• **PROBLEM TO WORK ON**: Please write out again the lines starting with the line that contains "Given: Click the Add new feature value icon" and going on through the line that contains "Looking at the", replacing "feature value" with "attribute value" and leaving everything else unchanged. Leave the pictures out of your answer.

════════════════

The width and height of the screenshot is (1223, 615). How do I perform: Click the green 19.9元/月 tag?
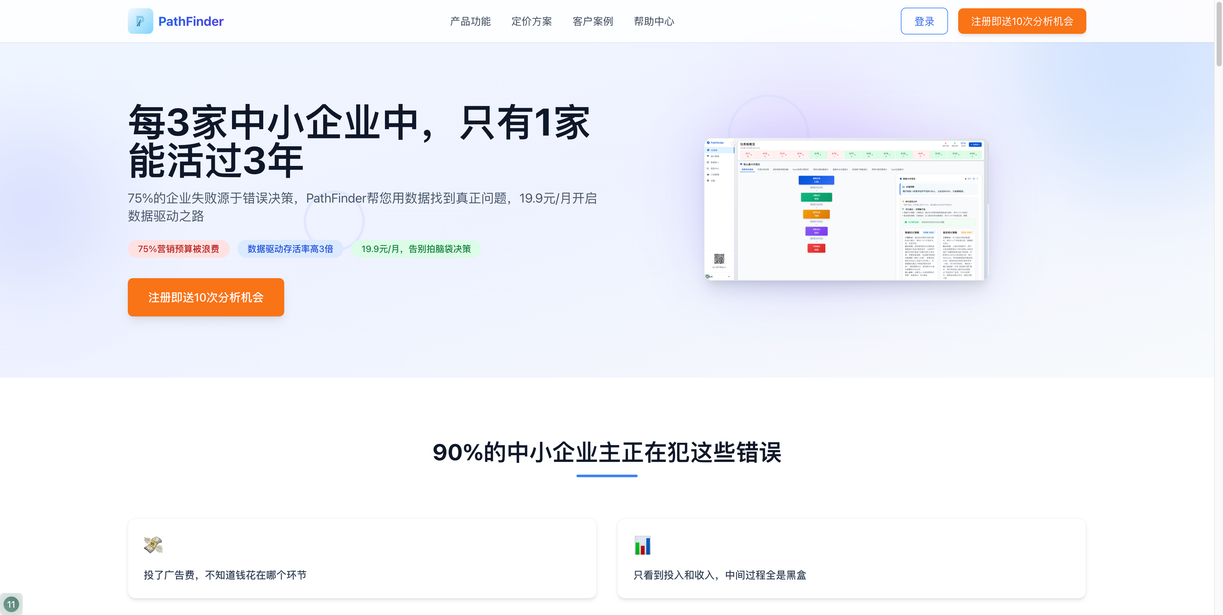(416, 249)
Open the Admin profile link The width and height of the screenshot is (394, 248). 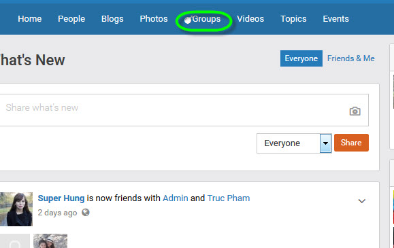(176, 198)
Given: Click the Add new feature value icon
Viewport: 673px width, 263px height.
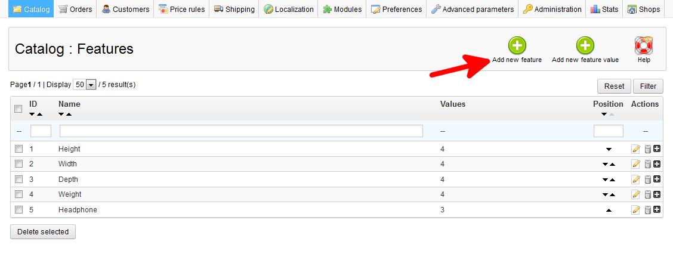Looking at the screenshot, I should [x=585, y=46].
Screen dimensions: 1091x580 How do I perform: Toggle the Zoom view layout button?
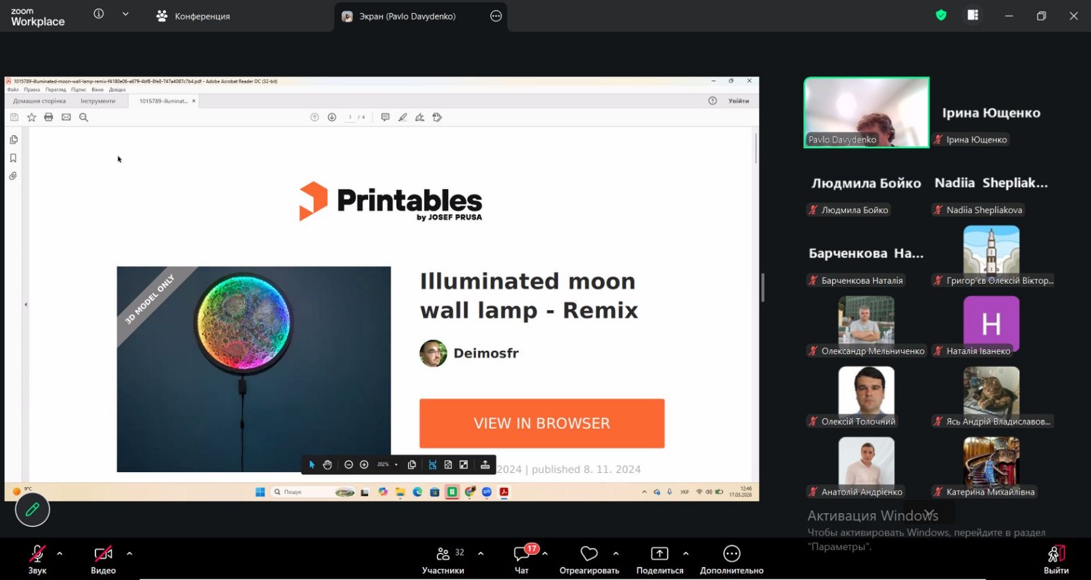click(973, 15)
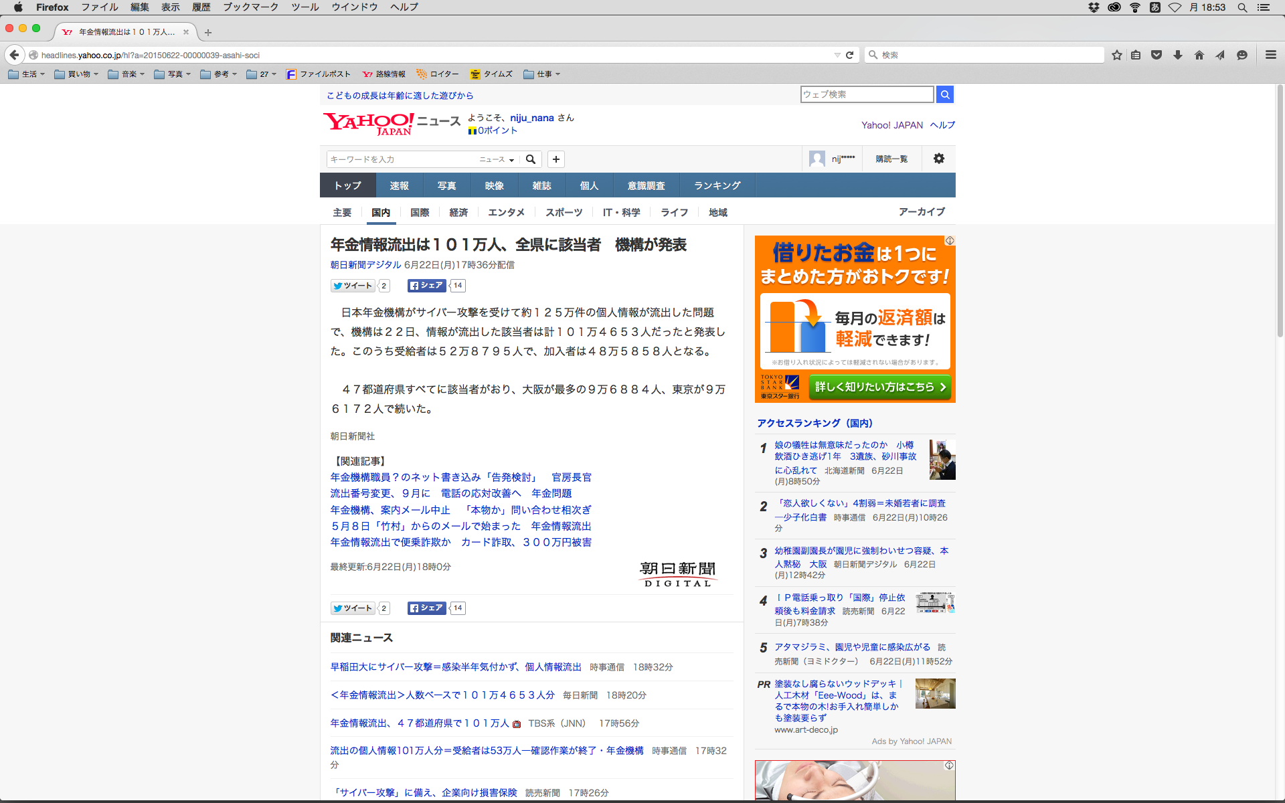
Task: Show URL history dropdown arrow
Action: pos(837,55)
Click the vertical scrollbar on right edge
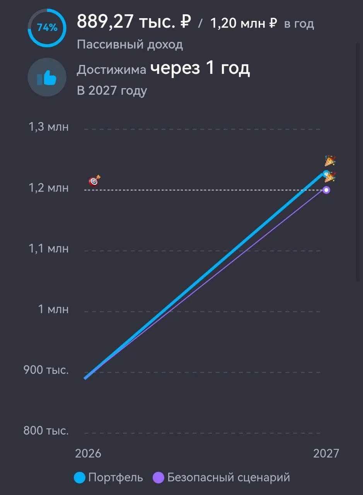The width and height of the screenshot is (363, 495). point(358,162)
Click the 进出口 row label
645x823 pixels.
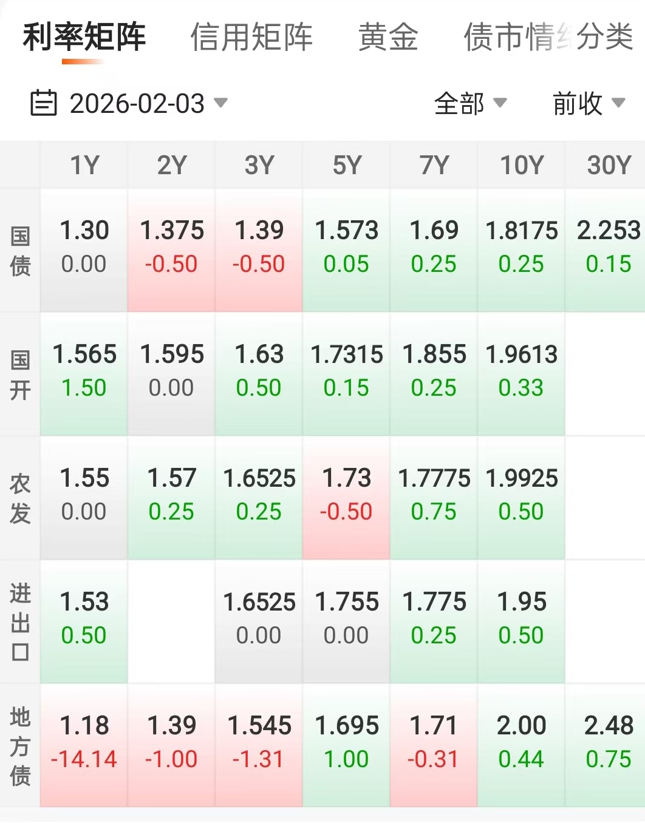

════════════════

• **TASK RESULT**:
Given: Click the Add new attribute value icon
Viewport: 673px width, 263px height.
Looking at the screenshot, I should [x=585, y=46].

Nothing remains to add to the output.